Focal areas of increased lipid concentration on the coating of microbubbles during short tone-burst ultrasound insonification

Acoustic behavior of lipid-coated microbubbles has been widely studied, which has led to several numerical microbubble dynamics models that incorporate lipid coating behavior, such as buckling and rupture. In this study we investigated the relationship between microbubble acoustic and lipid coating behavior on a nanosecond scale by using fluorescently labeled lipids. It is hypothesized that a local increased concentration of lipids, appearing as a focal area of increased fluorescence intensity (hot spot) in the fluorescence image, is related to buckling and folding of the lipid layer thereby highly influencing the microbubble acoustic behavior. To test this hypothesis, the lipid microbubble coating was fluorescently labeled. The vibration of the microbubble (n = 177; 2.3–10.3 μm in diameter) upon insonification at an ultrasound frequency of 0.5 or 1 MHz at 25 or 50 kPa acoustic pressure was recorded with the UPMC Cam, an ultra-high-speed fluorescence camera, operated at ~4–5 million frames per second. During short tone-burst excitation, hot spots on the microbubble coating occurred at relative vibration amplitudes > 0.3 irrespective of frequency and acoustic pressure. Around resonance, the majority of the microbubbles formed hot spots. When the microbubble also deflated acoustically, hot spot formation was likely irreversible. Although compression-only behavior (defined as substantially more microbubble compression than expansion) and subharmonic responses were observed in those microbubbles that formed hot spots, both phenomena were also found in microbubbles that did not form hot spots during insonification. In conclusion, this study reveals hot spot formation of the lipid monolayer in the microbubble’s compression phase. However, our experimental results show that there is no direct relationship between hot spot formation of the lipid coating and microbubble acoustic behaviors such as compression-only and the generation of a subharmonic response. Hence, our hypothesis that hot spots are related to acoustic buckling could not be verified.
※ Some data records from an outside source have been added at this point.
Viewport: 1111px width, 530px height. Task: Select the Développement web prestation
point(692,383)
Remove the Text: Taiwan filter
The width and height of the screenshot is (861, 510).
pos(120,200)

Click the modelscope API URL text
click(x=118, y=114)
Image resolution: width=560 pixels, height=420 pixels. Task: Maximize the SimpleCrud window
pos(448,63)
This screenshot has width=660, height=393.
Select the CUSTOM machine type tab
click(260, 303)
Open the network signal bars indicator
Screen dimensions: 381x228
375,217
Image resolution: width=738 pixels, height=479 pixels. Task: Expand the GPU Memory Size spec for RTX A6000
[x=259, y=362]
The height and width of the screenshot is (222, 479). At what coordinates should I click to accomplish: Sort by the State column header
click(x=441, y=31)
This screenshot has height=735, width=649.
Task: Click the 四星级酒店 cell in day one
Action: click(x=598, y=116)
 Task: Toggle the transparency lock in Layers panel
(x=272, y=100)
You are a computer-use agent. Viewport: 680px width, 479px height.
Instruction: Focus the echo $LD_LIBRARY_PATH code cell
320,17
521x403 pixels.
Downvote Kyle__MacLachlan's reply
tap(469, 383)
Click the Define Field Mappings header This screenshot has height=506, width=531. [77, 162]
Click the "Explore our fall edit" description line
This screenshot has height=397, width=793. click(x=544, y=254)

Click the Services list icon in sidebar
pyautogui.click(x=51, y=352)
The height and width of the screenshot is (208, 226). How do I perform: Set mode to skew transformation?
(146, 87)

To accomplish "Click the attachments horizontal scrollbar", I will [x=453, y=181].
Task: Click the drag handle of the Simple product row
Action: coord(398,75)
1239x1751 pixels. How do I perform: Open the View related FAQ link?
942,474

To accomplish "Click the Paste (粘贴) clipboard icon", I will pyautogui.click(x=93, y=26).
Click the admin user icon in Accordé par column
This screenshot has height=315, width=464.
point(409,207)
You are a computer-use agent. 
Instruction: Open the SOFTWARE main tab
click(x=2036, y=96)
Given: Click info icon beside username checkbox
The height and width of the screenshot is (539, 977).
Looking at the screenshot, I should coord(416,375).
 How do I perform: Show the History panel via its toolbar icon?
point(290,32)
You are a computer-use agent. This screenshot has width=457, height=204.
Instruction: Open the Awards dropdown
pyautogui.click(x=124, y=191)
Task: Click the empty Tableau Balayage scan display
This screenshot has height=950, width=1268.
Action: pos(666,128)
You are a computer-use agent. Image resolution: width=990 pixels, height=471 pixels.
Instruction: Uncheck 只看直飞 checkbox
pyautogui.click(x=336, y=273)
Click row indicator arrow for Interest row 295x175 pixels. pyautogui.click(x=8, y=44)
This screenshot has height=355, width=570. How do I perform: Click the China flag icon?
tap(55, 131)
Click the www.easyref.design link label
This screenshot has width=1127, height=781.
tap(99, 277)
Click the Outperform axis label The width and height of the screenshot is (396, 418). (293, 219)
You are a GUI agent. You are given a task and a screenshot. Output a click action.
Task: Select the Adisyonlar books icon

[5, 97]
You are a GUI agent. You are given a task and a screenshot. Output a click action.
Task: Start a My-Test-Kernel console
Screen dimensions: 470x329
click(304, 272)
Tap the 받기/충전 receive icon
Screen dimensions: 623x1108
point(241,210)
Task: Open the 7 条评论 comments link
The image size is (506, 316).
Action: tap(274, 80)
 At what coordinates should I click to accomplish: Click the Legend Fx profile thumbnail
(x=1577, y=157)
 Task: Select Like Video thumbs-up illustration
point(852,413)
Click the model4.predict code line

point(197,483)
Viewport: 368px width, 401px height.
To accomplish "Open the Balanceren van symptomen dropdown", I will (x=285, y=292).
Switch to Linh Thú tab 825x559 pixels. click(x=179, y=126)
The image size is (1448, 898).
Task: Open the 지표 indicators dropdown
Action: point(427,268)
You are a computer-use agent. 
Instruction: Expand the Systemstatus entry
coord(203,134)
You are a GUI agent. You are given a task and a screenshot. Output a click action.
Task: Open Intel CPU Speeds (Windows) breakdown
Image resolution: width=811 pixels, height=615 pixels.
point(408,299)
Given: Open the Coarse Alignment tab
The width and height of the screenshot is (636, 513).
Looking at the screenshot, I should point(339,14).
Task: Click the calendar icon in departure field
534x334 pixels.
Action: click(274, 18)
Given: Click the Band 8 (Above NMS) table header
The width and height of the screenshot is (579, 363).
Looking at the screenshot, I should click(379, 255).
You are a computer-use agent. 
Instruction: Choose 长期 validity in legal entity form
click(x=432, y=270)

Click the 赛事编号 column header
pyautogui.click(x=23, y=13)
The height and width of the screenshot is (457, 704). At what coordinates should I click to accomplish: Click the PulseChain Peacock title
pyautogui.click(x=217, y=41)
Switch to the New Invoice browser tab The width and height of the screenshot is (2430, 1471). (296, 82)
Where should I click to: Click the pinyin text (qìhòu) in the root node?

Response to ultrasound of two types of lipid-coated microbubbles observed with a high-speed optical camera

Microbubbles (MBs) can be coated with different lipids, but exact influences on acoustical responses remain unclear. The distribution of lipids in the coating of homemade MBs is heterogeneous for DSPC and homogeneous for DPPC-based MBs, as observed with 4Pi confocal microscopy. In this study, we investigated whether DSPC and DPPC MBs show a different vibrational response to ultrasound. MBs composed of main lipid DSPC or DPPC (2 C-atoms less) with a C4F10 gas core, were made by sonication. Microbubble spectroscopy was performed by exciting single MBs with 10-cycle sine wave bursts having a frequency from 1 to 4 MHz and a peak negative pressure of 10, 20, and 50 kPa. The vibrational response to ultrasound was recorded with the Brandaris 128 high-speed camera at 15 Mfps. Larger acoustically induced deflation was observed for DPPC MBs. For a given resting diameter, the resonance frequency was higher for DSPC, resulting in higher shell elasticity of 0.26 N/m as compared to 0.06 N/m for DPPC MBs. Shell viscosity was similar (~10-8 kg/s) for both MB types. Non-linear behavior was characterized by the response at the subharmonic and second harmonic frequencies. More DPPC (71%) than DSPC MBs (27%) showed subharmonic response, while the behavior at the second harmonic frequency was comparable. The different acoustic responses of DSPC and DPPC MBs are likely due to the choice of the main lipid and the corresponding spatial distribution in the MB coating.